Problem requirements: Rewrite all of the entries below, swapping "GUI agent" for "screen agent" wherever it occurs and leaving everything else unchanged.

Material for this task:

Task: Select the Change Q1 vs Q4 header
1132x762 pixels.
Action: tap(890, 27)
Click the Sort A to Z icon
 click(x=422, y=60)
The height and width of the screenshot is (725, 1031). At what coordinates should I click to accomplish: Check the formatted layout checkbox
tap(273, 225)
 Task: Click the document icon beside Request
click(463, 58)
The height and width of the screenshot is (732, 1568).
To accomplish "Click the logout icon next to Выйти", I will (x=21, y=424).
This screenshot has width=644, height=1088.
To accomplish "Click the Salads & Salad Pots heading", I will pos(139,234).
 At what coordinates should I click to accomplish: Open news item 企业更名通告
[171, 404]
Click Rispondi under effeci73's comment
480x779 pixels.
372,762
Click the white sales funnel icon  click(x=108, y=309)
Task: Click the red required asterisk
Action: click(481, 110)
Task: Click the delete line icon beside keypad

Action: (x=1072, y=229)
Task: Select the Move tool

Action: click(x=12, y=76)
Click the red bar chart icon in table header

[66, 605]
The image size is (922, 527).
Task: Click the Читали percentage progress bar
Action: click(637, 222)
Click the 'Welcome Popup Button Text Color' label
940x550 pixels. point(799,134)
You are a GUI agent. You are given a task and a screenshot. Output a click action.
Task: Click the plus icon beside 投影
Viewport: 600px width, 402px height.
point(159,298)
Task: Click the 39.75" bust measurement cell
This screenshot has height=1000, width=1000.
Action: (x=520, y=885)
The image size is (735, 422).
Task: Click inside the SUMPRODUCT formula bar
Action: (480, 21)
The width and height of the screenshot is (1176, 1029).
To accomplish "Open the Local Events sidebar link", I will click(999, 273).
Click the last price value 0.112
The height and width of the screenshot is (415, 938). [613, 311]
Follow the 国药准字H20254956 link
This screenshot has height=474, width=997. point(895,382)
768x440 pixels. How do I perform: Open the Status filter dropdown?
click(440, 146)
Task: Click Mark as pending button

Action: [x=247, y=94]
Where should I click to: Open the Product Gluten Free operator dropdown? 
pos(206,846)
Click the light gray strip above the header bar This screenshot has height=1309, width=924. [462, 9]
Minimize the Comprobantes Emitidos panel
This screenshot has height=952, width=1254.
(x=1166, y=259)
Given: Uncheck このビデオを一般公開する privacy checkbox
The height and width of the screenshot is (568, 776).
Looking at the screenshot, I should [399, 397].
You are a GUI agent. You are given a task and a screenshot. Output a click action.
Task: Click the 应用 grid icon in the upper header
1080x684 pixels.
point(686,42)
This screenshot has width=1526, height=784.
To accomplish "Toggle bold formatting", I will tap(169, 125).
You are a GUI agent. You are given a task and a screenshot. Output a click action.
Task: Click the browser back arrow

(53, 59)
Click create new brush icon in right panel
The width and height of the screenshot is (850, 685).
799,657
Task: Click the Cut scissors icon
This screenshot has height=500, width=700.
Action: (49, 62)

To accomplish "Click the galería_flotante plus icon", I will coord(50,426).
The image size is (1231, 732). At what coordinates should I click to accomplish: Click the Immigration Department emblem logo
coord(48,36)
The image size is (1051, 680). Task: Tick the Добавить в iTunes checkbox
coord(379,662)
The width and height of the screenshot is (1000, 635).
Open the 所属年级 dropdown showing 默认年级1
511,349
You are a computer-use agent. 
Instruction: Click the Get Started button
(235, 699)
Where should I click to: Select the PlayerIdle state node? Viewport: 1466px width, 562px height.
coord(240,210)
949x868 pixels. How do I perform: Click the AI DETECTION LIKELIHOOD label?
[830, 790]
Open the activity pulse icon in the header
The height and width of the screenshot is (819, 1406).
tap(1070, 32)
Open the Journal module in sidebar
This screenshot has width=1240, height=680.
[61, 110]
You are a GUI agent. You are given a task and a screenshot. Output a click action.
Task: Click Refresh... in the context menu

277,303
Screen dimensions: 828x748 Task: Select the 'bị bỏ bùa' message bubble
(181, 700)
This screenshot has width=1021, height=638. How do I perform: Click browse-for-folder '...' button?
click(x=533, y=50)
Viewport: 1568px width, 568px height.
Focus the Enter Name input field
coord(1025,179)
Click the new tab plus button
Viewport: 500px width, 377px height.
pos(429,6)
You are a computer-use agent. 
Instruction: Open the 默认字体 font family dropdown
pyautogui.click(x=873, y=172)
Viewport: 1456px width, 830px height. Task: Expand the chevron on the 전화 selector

Exercise response:
Task: Select the Change Q1 vs Q4 header
1132x762 pixels.
Action: tap(890, 27)
Click the Sort A to Z icon
 click(x=422, y=60)
The height and width of the screenshot is (725, 1031). At what coordinates should I click to accomplish: Check the formatted layout checkbox
tap(273, 225)
 Task: Click the document icon beside Request
click(463, 58)
The height and width of the screenshot is (732, 1568).
To accomplish "Click the logout icon next to Выйти", I will (x=21, y=424).
This screenshot has width=644, height=1088.
To accomplish "Click the Salads & Salad Pots heading", I will pos(139,234).
 At what coordinates should I click to accomplish: Open news item 企业更名通告
[171, 404]
Click Rispondi under effeci73's comment
480x779 pixels.
372,762
Click the white sales funnel icon  click(x=108, y=309)
Task: Click the red required asterisk
Action: click(481, 110)
Task: Click the delete line icon beside keypad

Action: (x=1072, y=229)
Task: Select the Move tool

Action: click(x=12, y=76)
Click the red bar chart icon in table header

[66, 605]
The image size is (922, 527).
Task: Click the Читали percentage progress bar
Action: click(637, 222)
Click the 'Welcome Popup Button Text Color' label
940x550 pixels. point(799,134)
You are a screen agent. You are given a task and a screenshot. Output a click action.
Task: Click the plus icon beside 投影
Viewport: 600px width, 402px height.
point(159,298)
Task: Click the 39.75" bust measurement cell
This screenshot has height=1000, width=1000.
Action: (x=520, y=885)
The image size is (735, 422).
Task: Click inside the SUMPRODUCT formula bar
Action: (480, 21)
The width and height of the screenshot is (1176, 1029).
To accomplish "Open the Local Events sidebar link", I will click(999, 273).
Click the last price value 0.112
The height and width of the screenshot is (415, 938). [613, 311]
Follow the 国药准字H20254956 link
This screenshot has height=474, width=997. point(895,382)
768x440 pixels. How do I perform: Open the Status filter dropdown?
click(440, 146)
Task: Click Mark as pending button

Action: [x=247, y=94]
Where should I click to: Open the Product Gluten Free operator dropdown? 
pos(206,846)
Click the light gray strip above the header bar This screenshot has height=1309, width=924. [462, 9]
Minimize the Comprobantes Emitidos panel
This screenshot has height=952, width=1254.
(x=1166, y=259)
Given: Uncheck このビデオを一般公開する privacy checkbox
The height and width of the screenshot is (568, 776).
Looking at the screenshot, I should [399, 397].
You are a screen agent. You are given a task and a screenshot. Output a click action.
Task: Click the 应用 grid icon in the upper header
1080x684 pixels.
point(686,42)
This screenshot has width=1526, height=784.
To accomplish "Toggle bold formatting", I will tap(169, 125).
You are a screen agent. You are given a task and a screenshot. Output a click action.
Task: Click the browser back arrow

(53, 59)
Click create new brush icon in right panel
The width and height of the screenshot is (850, 685).
799,657
Task: Click the Cut scissors icon
This screenshot has height=500, width=700.
Action: (49, 62)

To accomplish "Click the galería_flotante plus icon", I will coord(50,426).
The image size is (1231, 732). At what coordinates should I click to accomplish: Click the Immigration Department emblem logo
coord(48,36)
The image size is (1051, 680). Task: Tick the Добавить в iTunes checkbox
coord(379,662)
The width and height of the screenshot is (1000, 635).
Open the 所属年级 dropdown showing 默认年级1
511,349
You are a computer-use agent. 
Instruction: Click the Get Started button
(235, 699)
Where should I click to: Select the PlayerIdle state node? Viewport: 1466px width, 562px height.
coord(240,210)
949x868 pixels. How do I perform: Click the AI DETECTION LIKELIHOOD label?
[830, 790]
Open the activity pulse icon in the header
The height and width of the screenshot is (819, 1406).
tap(1070, 32)
Open the Journal module in sidebar
This screenshot has width=1240, height=680.
[61, 110]
You are a screen agent. You are given a task and a screenshot. Output a click action.
Task: Click Refresh... in the context menu

277,303
Screen dimensions: 828x748 Task: Select the 'bị bỏ bùa' message bubble
(181, 700)
This screenshot has width=1021, height=638. How do I perform: Click browse-for-folder '...' button?
click(x=533, y=50)
Viewport: 1568px width, 568px height.
Focus the Enter Name input field
coord(1025,179)
Click the new tab plus button
Viewport: 500px width, 377px height.
pos(429,6)
You are a computer-use agent. 
Instruction: Open the 默认字体 font family dropdown
pyautogui.click(x=873, y=172)
Viewport: 1456px width, 830px height. Task: Expand the chevron on the 전화 selector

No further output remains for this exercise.